- Theatrical Film Poster
- Directed by: Thulasidas
- Written by: Suresh Poduval
- Produced by: Bency Martin
- Starring: Mohanlal; Siddique; Balachandra Menon; Vimala Raman;
- Cinematography: Venugopal
- Edited by: P. C. Mohanan
- Music by: Ouseppachan
- Production company: Fairy Queen Production's
- Release date: 31 January 2008;
- Running time: 155 minutes
- Country: India
- Language: Malayalam

= College Kumaran =

College Kumaran is a 2008 Malayalam language action film directed by Thulasidas, written by Suresh Poduval starring Mohanlal, Siddique, Balachandra Menon and Vimala Raman.

== Plot ==
Captain Sreekumar alias Kumaran is the star of Mahatma college before he joined the army. Now as an ex-military officer, Kumaran is running the canteen of Mahatma College after a tragic incident that took his father's and sister's life. Kumaran is dear to all the students and he actively engages with them, whether in youth festivals, love affairs, fights, or campus tours. He even helps them bring teachers back from their private tuition classes to the college.

Madhavi, the college's English professor, hates him because she saw Kumaran getting involved in a fight with a street rowdy and making her to come late on her joining day. Once during a campus tour, the bus gets involved in an accident, killing several students. Madhavi tells everyone that Kumaran was the reason for the accident. Later Madhavi realizes that Kumaran is the one who helped her to achieve her this position of an English teacher by remitting the amount required after she became orphan.

It is also revealed by Kumaran that ex-education minister Sethunathan, who after thrown out from power, decided to destroy the faith on Kumaran from both the management and the students. So Sethunathan planned the bus accident and put the blame on Kumaran. Kumaran even reveals that the incident that happened to his father and sister was well planned by Sethunathan as his father witnessed Sethunathan sexually harassing a girl in the college canteen and he planned to report it to the management. So Sethunathan killed Kumaran's father and sister with the help of the watchman Vasooty and made it as an accident. After revealing the truth, the students tries to kill Sethunathan but he takes a gun and threatens to kill them if they come forward. Kumaran overpowers Sethunathan and defeats him. As he was about to kill Sethunathan, he stops as it was a college and leaves him.

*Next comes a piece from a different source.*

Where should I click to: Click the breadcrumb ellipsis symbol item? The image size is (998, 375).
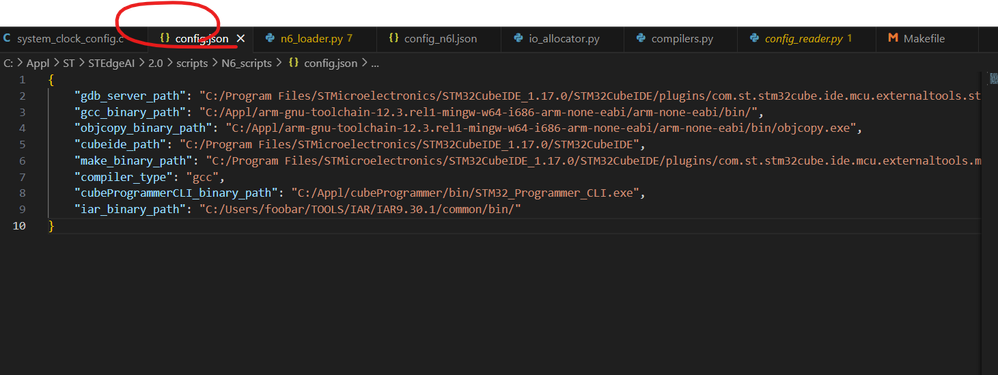[375, 63]
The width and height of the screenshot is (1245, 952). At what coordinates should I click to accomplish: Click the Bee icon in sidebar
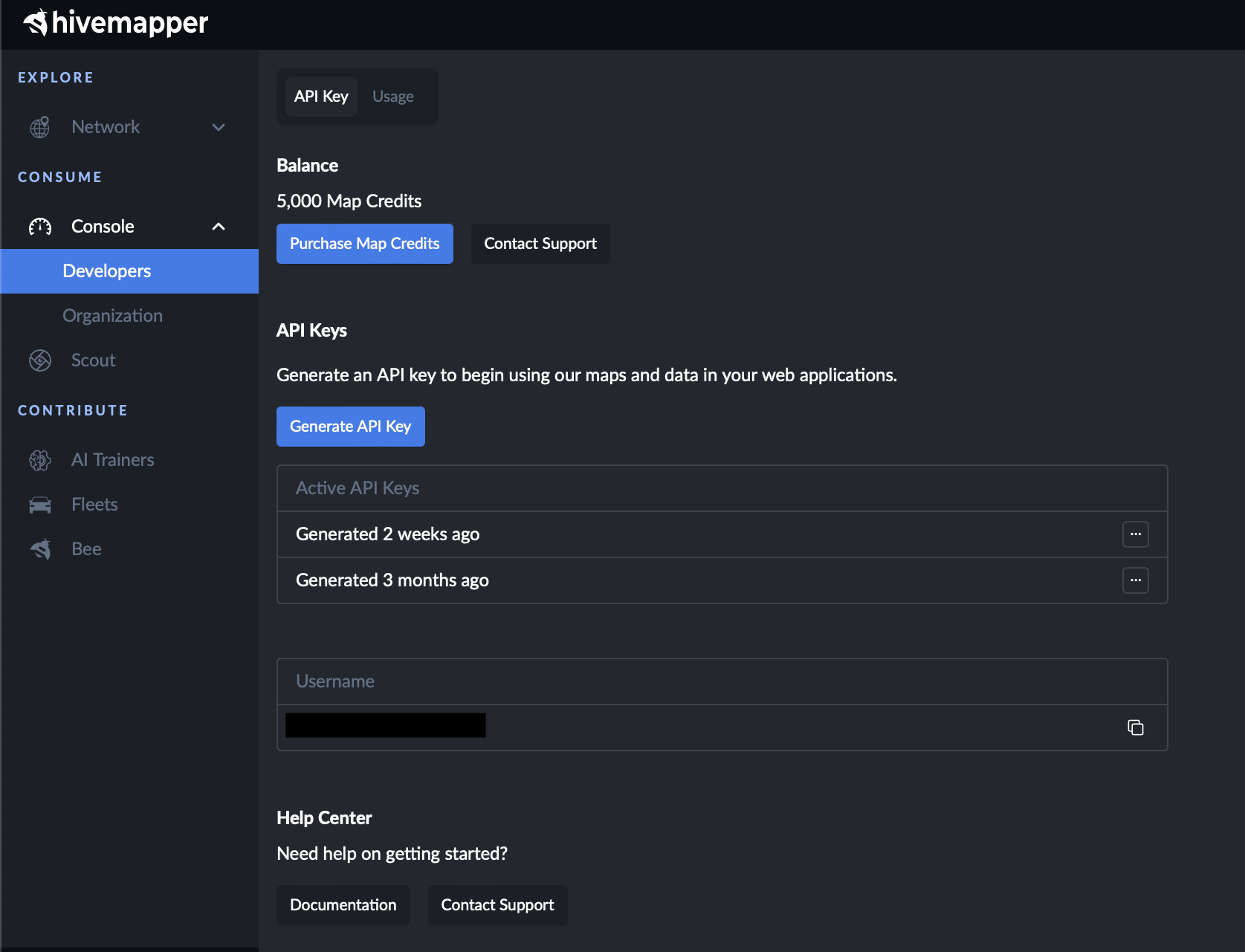point(40,549)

After proving his innocence, Kumaran plans to go back but the college principal, college manager and Madhavi's uncle tells him to not go and they need him to take care of the college as the next college manager. Kumaran tells that he will be in the college as College Kumaran.

==Soundtrack==
Music: Ouseppachan, Lyrics: Shibu Chakravarthy.

| Song title | Singers | Raga(s) |
|---|---|---|
| "Kaanakkuyilin" | G. Venugopal | Kapi |
| "Kaanakkuyilin" (F) | Swetha Mohan | Kapi |
| "Snehathin Koodonnu" | Karthik, Aparna Rajesh |  |
| "Thazhika Kudame" | M. G. Sreekumar, Jyotsna |  |
| "Assistant Camera Man" | Rojesh M. T., Periyonkavala |  |

== Reception ==
Paresh C Palicha of Rediff.com said that "College Kumaran is just an average fare." IndiaGlitz says College KUmaran is "passable fare", but also says it "offers us excitement all through as we settle into our seats for the movie and the director has made it a point to keep the tempo sustained with little bit of twists coming up in every twenty minutes."